▶ Items:
[Start]

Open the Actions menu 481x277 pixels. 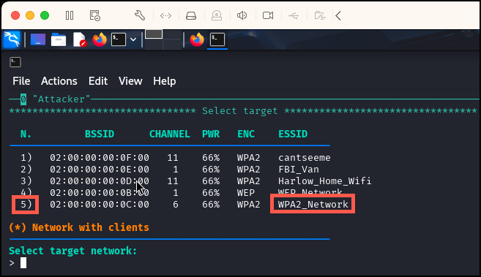pyautogui.click(x=59, y=81)
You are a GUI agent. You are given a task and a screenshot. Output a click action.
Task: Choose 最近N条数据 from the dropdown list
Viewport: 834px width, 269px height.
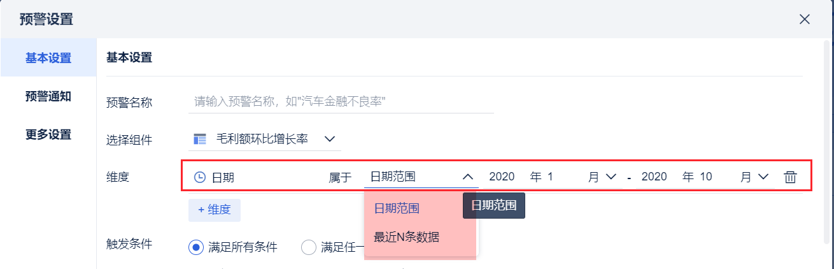point(406,237)
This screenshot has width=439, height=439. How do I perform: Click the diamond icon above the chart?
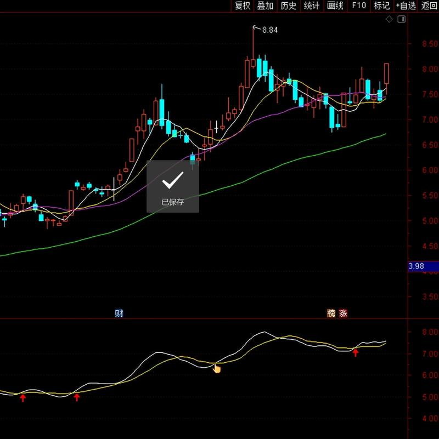tap(389, 19)
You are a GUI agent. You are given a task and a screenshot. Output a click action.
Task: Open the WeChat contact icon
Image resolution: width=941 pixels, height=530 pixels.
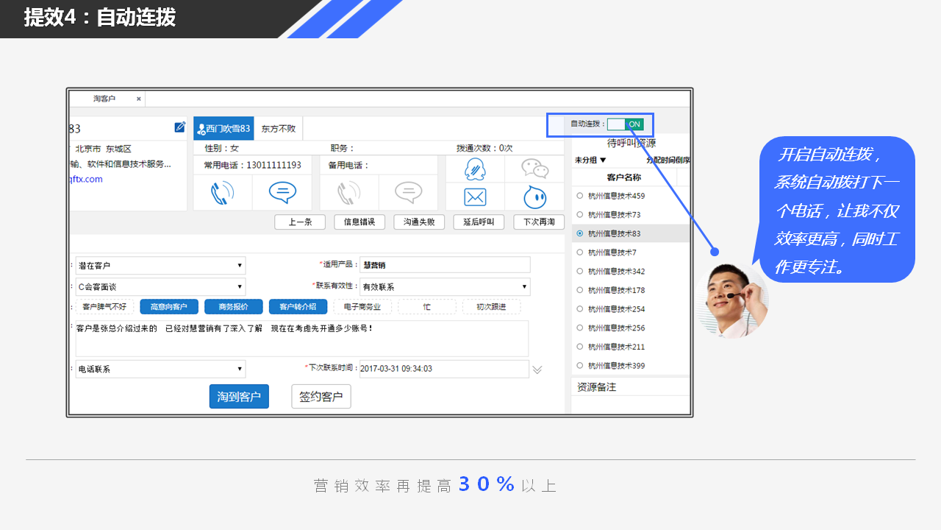point(534,169)
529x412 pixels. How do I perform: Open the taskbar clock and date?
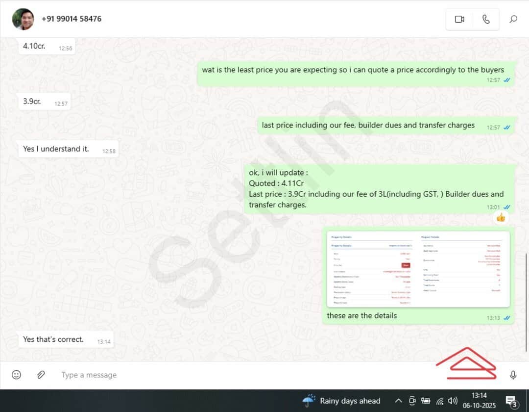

[End]

▶ Your goal: Show each line of the rows above that contains the string "height". Case counts.

▶ Completed task:
Viewport: 834px width, 269px height.
This screenshot has width=439, height=439. How do I perform: Click the diamond icon above the chart?
Image resolution: width=941 pixels, height=530 pixels.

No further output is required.